A new cloud-computing project called the “Science Cloud” has just been launched by some of Europe’s biggest research powerhouses along with European IT companies.
The European Space Agency (ESA), along with the CERN physics lab (home of the world’s largest particle accelerator, the Large Hadron Collider, or LHC) and the European Molecular Biology Laboratory (EMBL), hope to use the Science Cloud to carry out large complicated calculations probing some of the biggest mysteries of the universe.
Officially called “Helix Nebula — the Science Cloud,” the new tool will allow European research organizations to access additional cloud-computing power to analyze huge sets of data.
For example, CERN, in Geneva, Switzerland, plans to use the Science Cloud to sift through the reams of data being generated by particle collisions inside its ATLAS experiment on the LHC, which is searching for new particles never seen before, such as the rumored Higgs boson thought to give other particles mass.

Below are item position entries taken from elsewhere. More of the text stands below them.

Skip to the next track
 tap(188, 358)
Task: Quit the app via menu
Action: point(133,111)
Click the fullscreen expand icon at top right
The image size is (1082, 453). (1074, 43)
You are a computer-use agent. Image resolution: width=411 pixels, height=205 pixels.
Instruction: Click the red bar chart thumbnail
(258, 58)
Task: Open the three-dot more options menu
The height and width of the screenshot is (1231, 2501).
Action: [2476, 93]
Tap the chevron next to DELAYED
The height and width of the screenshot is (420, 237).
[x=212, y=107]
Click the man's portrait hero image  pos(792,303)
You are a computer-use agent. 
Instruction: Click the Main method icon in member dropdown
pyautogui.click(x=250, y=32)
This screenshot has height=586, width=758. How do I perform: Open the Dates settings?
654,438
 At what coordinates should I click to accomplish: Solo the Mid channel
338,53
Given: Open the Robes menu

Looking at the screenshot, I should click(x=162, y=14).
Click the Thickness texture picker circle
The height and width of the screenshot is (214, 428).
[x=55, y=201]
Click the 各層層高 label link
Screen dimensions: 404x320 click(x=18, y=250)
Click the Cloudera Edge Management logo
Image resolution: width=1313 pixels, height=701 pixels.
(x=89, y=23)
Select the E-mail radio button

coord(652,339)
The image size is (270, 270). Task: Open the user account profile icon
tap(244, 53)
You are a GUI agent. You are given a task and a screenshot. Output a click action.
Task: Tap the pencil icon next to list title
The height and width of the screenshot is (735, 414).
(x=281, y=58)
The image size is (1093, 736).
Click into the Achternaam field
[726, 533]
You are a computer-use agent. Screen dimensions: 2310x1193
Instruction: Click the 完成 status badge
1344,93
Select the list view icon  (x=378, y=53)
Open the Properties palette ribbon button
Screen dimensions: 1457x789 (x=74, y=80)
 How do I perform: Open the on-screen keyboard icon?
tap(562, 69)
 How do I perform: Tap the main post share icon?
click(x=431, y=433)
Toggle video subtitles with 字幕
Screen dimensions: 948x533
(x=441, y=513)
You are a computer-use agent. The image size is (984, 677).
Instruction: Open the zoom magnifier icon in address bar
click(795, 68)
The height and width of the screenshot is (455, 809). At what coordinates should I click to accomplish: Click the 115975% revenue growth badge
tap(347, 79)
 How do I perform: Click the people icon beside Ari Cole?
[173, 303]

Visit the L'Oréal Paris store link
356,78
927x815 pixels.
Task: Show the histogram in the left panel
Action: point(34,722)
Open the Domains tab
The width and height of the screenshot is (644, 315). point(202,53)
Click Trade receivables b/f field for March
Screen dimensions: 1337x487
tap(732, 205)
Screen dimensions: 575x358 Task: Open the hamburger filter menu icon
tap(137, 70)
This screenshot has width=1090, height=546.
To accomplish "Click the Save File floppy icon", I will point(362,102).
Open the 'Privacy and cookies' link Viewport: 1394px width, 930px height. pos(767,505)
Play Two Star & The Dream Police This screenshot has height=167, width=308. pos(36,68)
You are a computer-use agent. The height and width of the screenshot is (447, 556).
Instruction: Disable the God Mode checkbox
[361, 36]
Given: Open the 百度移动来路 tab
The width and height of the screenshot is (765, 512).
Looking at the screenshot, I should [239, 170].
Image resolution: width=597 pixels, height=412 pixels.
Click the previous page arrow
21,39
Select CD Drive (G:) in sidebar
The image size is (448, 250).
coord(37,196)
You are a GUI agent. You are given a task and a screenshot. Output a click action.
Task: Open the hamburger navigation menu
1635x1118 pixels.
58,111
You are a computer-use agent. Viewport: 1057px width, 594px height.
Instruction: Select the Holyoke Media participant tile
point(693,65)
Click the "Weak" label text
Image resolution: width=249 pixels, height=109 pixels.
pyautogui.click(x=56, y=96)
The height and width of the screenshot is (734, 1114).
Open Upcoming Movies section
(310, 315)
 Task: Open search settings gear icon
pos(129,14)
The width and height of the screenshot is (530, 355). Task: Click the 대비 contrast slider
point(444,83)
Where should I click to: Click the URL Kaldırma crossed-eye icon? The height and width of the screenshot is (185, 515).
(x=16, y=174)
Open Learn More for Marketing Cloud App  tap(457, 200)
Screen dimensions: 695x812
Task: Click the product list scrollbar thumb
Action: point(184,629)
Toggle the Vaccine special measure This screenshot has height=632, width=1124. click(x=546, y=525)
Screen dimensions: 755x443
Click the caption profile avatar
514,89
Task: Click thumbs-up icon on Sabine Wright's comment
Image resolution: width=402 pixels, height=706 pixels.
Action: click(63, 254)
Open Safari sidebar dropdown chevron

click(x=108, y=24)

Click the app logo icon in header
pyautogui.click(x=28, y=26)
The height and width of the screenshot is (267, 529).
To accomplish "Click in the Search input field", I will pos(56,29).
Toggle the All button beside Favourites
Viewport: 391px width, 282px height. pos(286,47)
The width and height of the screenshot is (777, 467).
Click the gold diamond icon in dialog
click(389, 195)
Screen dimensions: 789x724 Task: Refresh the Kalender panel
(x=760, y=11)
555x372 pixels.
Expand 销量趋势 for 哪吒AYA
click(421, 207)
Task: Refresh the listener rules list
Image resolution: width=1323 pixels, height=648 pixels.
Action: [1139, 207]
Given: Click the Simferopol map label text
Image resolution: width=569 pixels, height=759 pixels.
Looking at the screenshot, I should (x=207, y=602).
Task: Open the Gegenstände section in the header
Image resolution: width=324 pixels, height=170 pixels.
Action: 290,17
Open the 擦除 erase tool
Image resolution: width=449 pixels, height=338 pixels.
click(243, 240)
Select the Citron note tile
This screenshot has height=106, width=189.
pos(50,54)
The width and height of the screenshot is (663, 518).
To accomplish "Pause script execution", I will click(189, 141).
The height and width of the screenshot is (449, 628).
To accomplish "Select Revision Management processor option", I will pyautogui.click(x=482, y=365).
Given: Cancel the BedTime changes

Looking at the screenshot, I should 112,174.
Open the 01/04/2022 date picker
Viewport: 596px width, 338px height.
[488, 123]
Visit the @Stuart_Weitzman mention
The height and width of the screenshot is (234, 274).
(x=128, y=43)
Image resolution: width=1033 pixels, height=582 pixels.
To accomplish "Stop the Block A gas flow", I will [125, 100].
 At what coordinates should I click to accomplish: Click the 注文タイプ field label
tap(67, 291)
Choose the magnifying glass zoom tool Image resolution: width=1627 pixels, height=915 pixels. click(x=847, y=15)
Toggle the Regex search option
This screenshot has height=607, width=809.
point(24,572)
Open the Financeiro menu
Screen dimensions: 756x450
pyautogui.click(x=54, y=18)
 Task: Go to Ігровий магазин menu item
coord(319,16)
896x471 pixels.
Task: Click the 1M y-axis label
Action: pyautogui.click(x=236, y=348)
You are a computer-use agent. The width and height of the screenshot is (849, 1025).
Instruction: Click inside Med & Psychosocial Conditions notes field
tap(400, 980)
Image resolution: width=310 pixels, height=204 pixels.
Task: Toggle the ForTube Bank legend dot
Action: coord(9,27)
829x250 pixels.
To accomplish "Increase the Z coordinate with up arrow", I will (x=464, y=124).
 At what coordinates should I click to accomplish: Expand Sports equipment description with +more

“CERN’s computing capacity needs to keep up with the enormous amount of data coming from the Large Hadron Collider and we see Helix Nebula— the Science Cloud as a great way of working with industry to meet this challenge,”Frédéric Hemmer, head of CERN’s IT department, said in a statement.
The European Space Agency (headquartered in Paris) plans to use the extra computing power to create a system that analyzes satellite observations of Earth to study earthquakes and volcanoes. ESA will collaborate with other science institutions on the project.
And the European Molecular Biology Laboratory, based in Heidelberg, Germany, aims to utilize the cloud to analyze large genomes, such as those of mammals, to study evolution and biodiversity.
The Science Cloud will be tested by these three organizations during a two-year pilot phase, but welcomes other scientific organizations and industry partners to join the collaboration.
The project’s commercial partners include Atos, Capgemini, CloudSigma, Interoute, Logica, Orange Business Services, SAP, SixSq, Telefonica, Terradue, Thales, The Server Labs and T Systems, along with the Cloud Security Alliance, the OpenNebula Project and the European Grid Infrastructure.